Por supuesto, no estoy añorando – como lo hacen la mayoría de moralistas – unas “sociedades moralmente más fuertes” (puaj) o que el sexo sólo es positivo y enriquecedor cuando fomenta vínculos con la otra persona, como la confianza y el respeto. Esto me da igual, me dan igual los niños promiscuos e insensibles del mundo feliz. No es ése el problema. Lo que añoro es algo que creo no ha existido generalizadamente en ninguna sociedad, aunque nos vendan que ahora sí. Añoro reencontrarse con la esencia del sexo: desordenada, caótica, impredecible, inclasificable, sorprendente, dionisíaca. Sin etiquetas. Sin límites. Sin aparatos demasiado sofisticados, a ser posible. Y frecuentemente. Porque si en algo se parece este orden a la fortaleza del antiguo orden burgués, es que teme a lo dionisíaco y fomenta una conducta que persigue una felicidad inalcanzable, siempre futura, basada en conseguir trabajo estable y bien remunerado y, a ser posible, una familia que te quiera un poquito con la que poder irte al chalet los domingos. Todo menos el YA, el AHORA, el HOY. El buen hedonismo, el peligroso. Se sigue fomentando lo apolíneo y lo estable (por eso, entre otras cosas, venden tanto los libros de autoayuda).

En fin, ya acabo. Con Foucault, que para eso lo he nombrado. Seguimos en sociedades disciplinadas, que aspiran a disciplinar algo tan indisciplinable como el sexo. Por eso crean la sexualidad, que es una conducta, a base de categorías: eres hetero, haz esto; eres gayer, haz lo otro; eres pederasta, ven que te curemos.
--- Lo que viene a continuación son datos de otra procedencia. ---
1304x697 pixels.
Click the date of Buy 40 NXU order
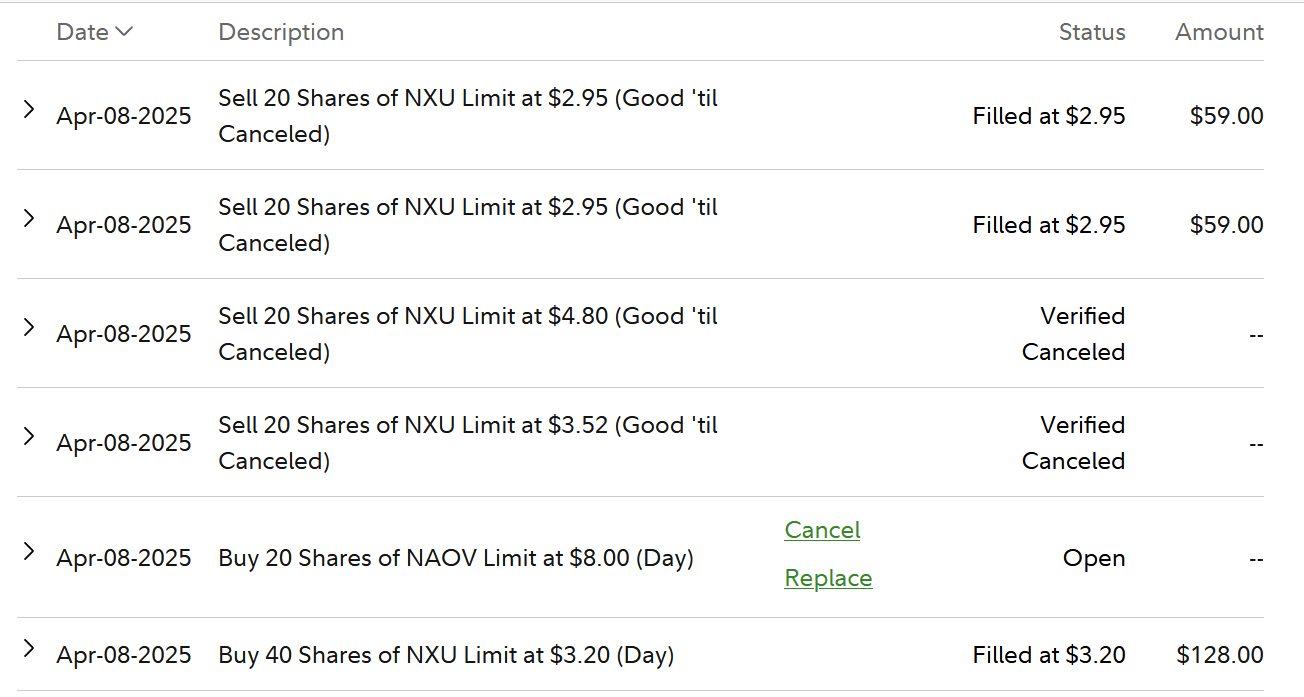tap(124, 655)
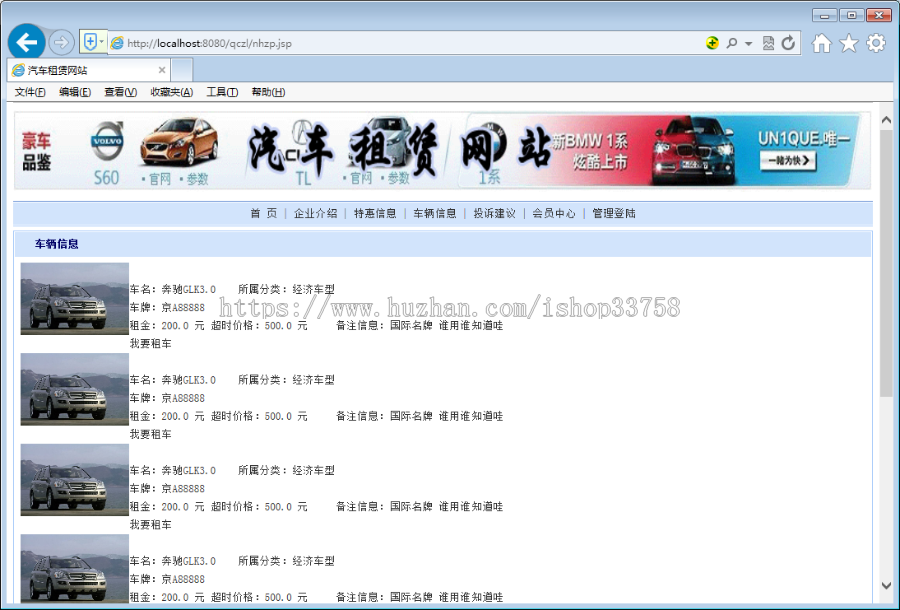
Task: Open Favorites via the star icon
Action: coord(847,43)
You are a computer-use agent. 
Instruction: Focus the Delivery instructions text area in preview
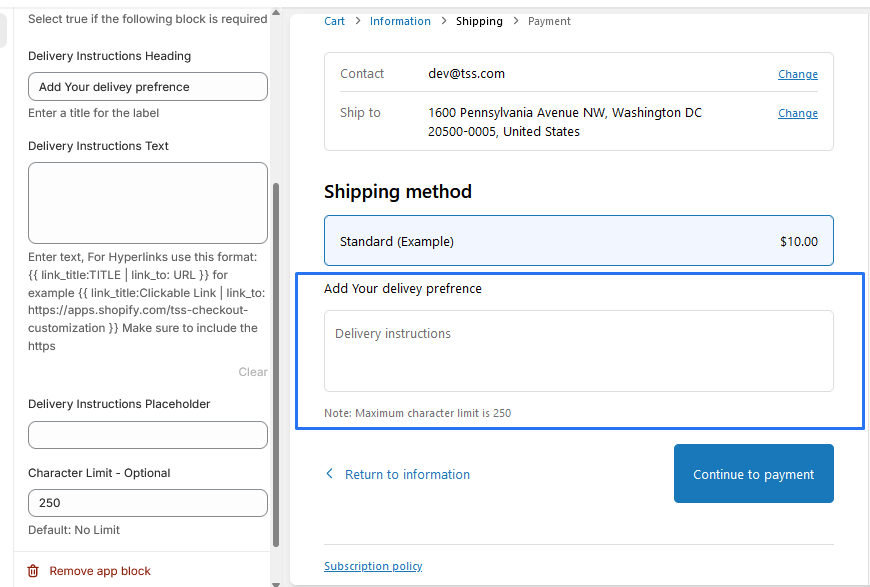[x=578, y=350]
Sexo ordenadito y clasificado. Sobreinformación y más consejos de los necesarios. Esto está bien, pero no es peligroso; es limitante. Da placer, pero menos del que se puede conseguir. Y es tan políticamente correcto que da asco.

Y dicho esto, lo confieso: necesito un polvo.

Como podéis ver, lo de los argumentos y las tesis claras y ordenadas os toca sacarlo a vosotros. Podría haberlo estructurado mejor, pero así hermeneutizáis un poco y os metéis conmigo. Por cierto, espero que More_ complete esta entrada con alguna gilipollez (es cariñoso :P) de su querido Onfray, y que Irrelevante matice con Foucault que para eso se ha leído un libro suyo este verano. Besos y tocamientos desordenados y caóticos para todos.